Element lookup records
** start **

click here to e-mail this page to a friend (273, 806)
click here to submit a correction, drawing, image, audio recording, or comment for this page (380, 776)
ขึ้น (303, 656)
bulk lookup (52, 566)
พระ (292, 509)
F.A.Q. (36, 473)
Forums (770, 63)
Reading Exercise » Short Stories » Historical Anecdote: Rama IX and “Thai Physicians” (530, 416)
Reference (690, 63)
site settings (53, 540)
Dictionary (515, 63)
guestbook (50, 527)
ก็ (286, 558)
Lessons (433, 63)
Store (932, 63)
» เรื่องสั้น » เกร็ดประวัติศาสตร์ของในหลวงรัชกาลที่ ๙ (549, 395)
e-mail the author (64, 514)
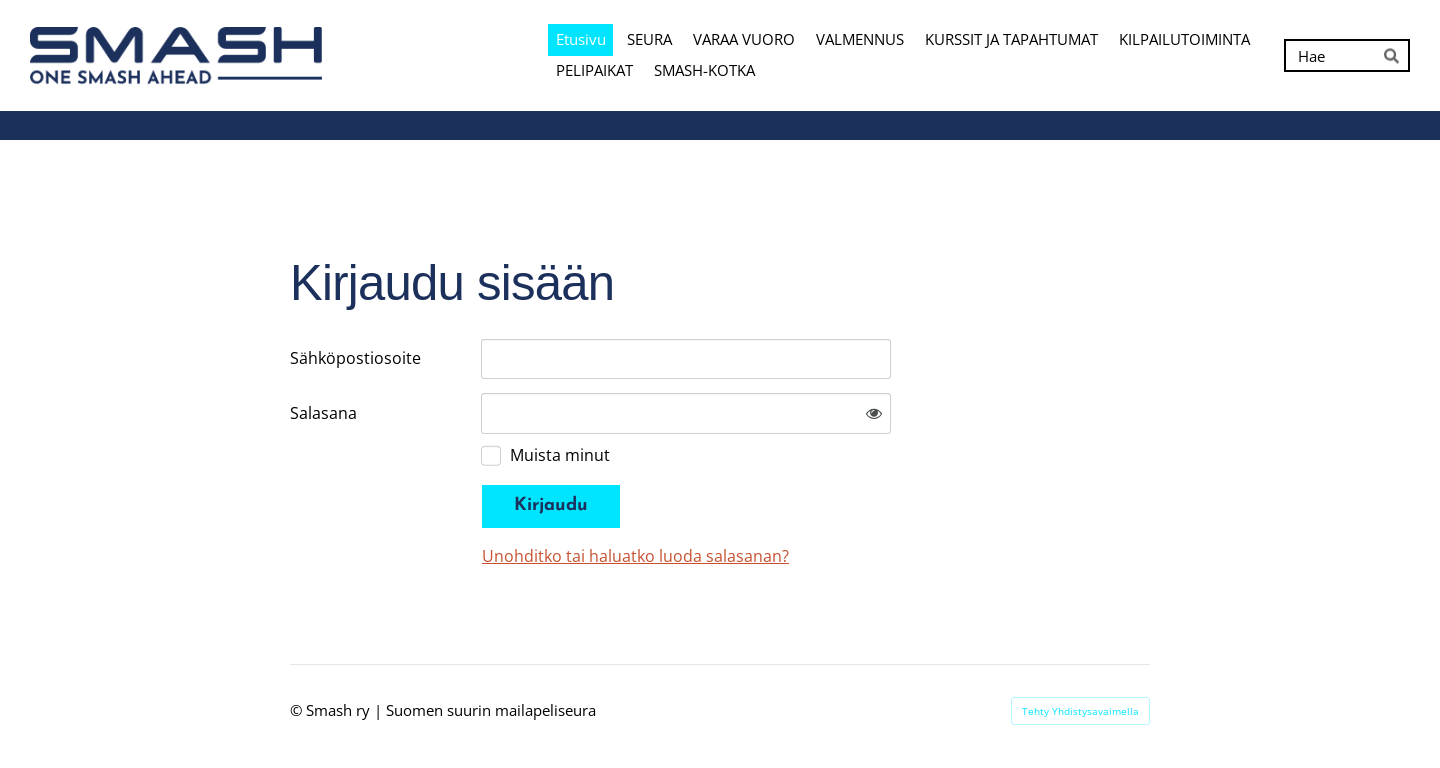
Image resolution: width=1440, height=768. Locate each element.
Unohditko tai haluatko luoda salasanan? (635, 556)
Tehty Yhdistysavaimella (1080, 711)
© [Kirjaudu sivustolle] (298, 710)
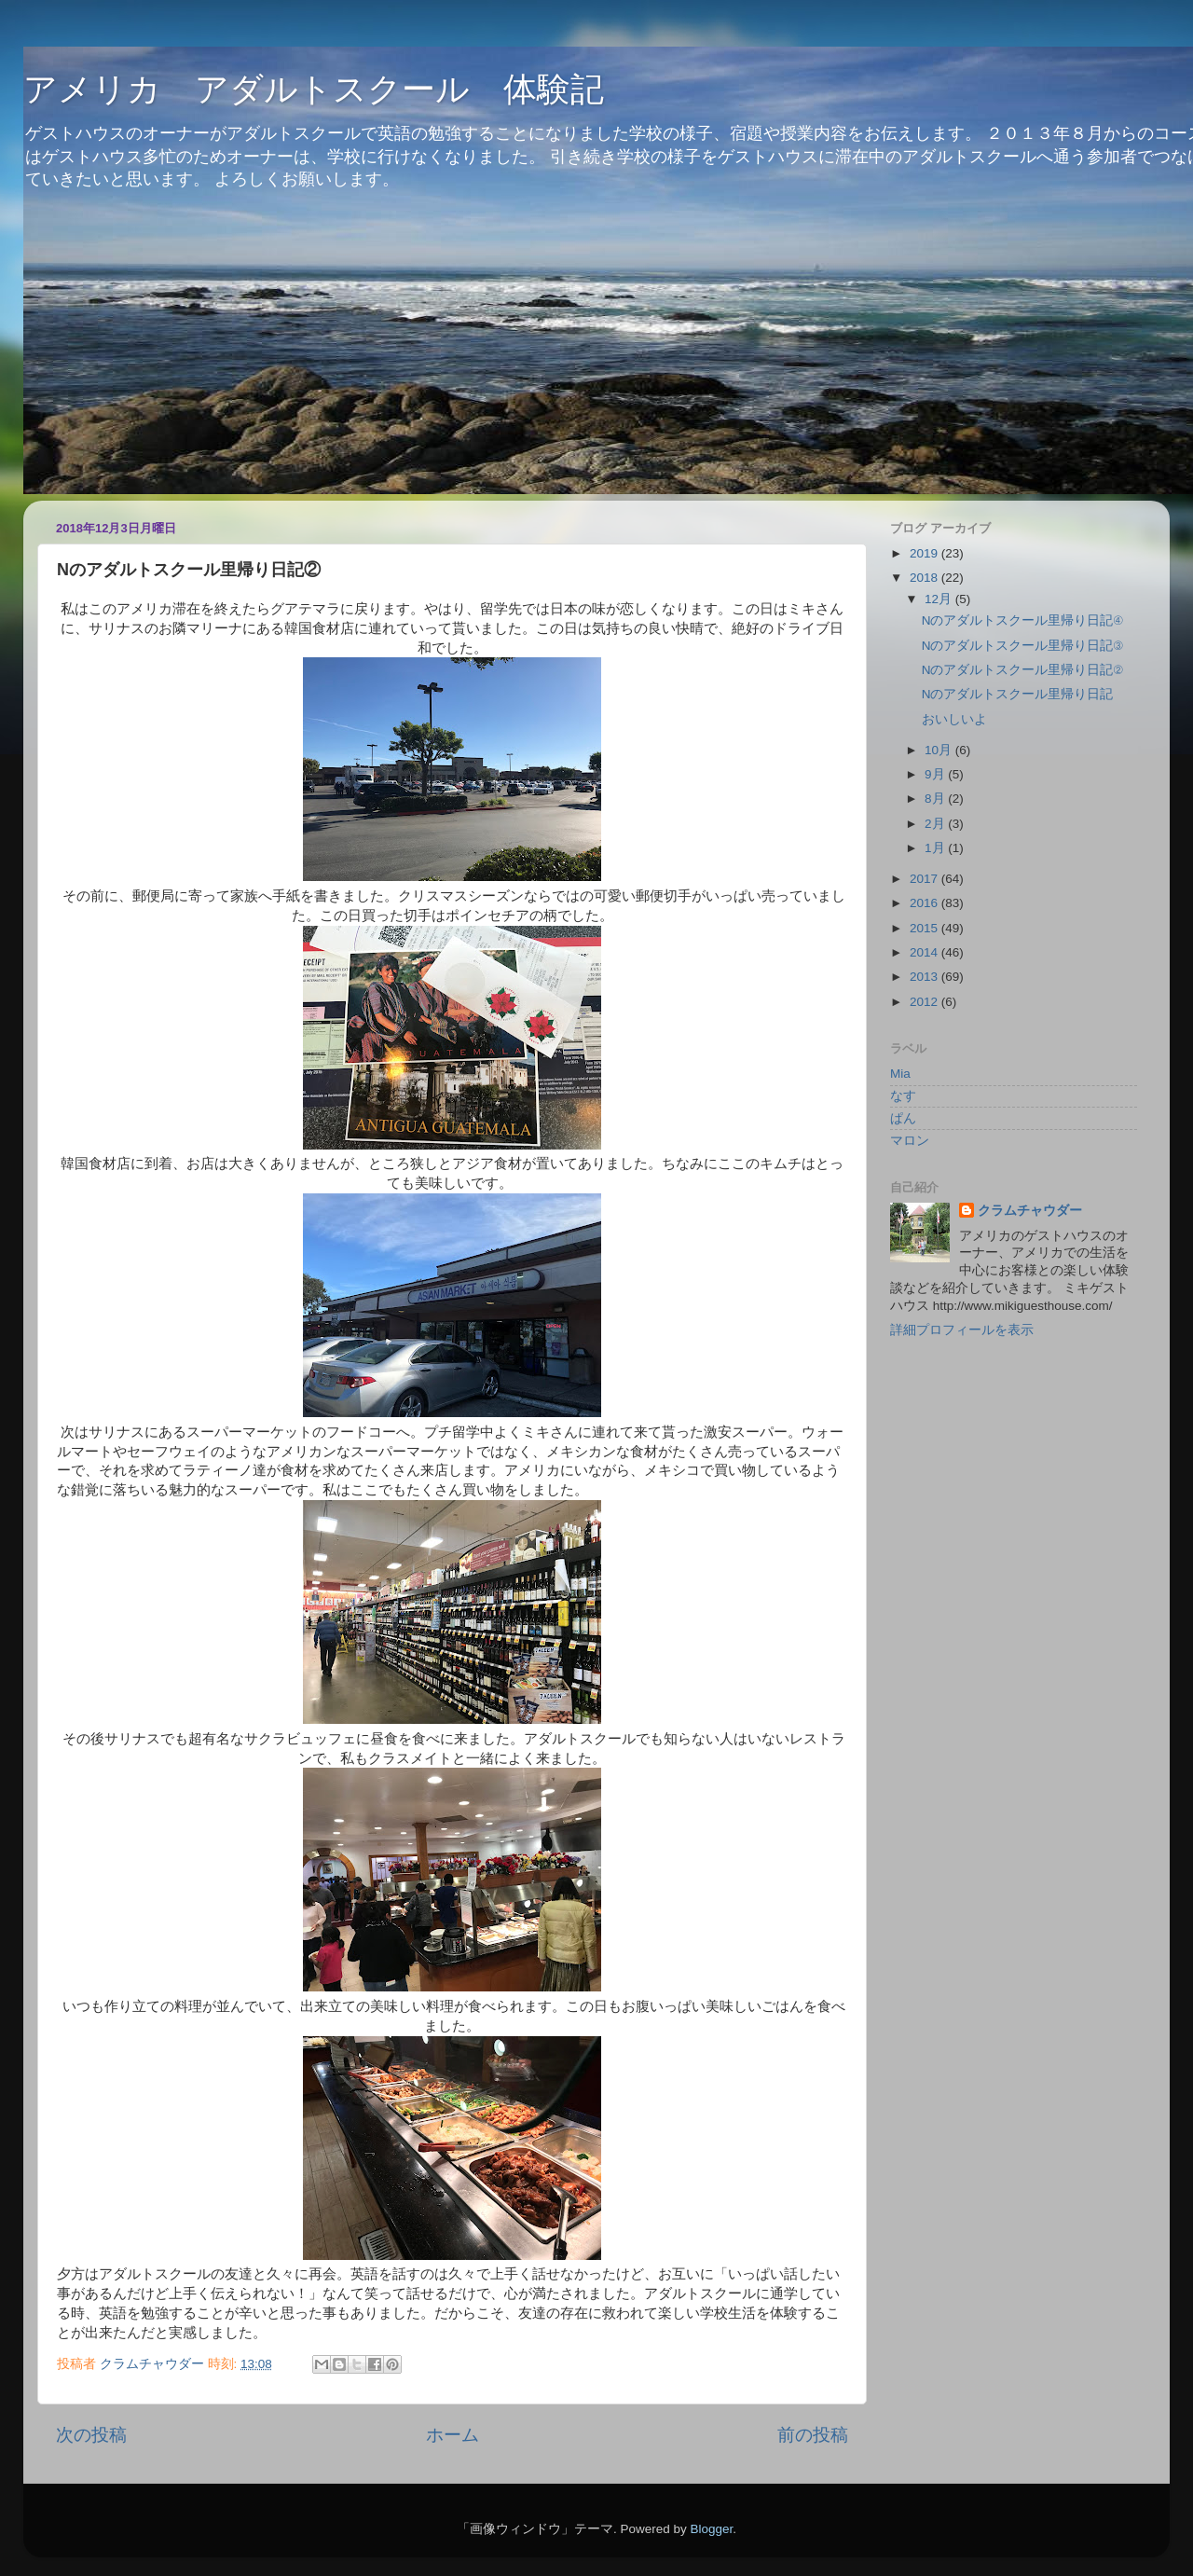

** end **

• EXERCISE: Repeat the entries word for word, starting at the beginning of the entries and ending at the line that contains "Dictionary (515, 63)", with both ends included.

• EXPECTED OUTPUT:
click here to e-mail this page to a friend (273, 806)
click here to submit a correction, drawing, image, audio recording, or comment for this page (380, 776)
ขึ้น (303, 656)
bulk lookup (52, 566)
พระ (292, 509)
F.A.Q. (36, 473)
Forums (770, 63)
Reading Exercise » Short Stories » Historical Anecdote: Rama IX and “Thai Physicians” (530, 416)
Reference (690, 63)
site settings (53, 540)
Dictionary (515, 63)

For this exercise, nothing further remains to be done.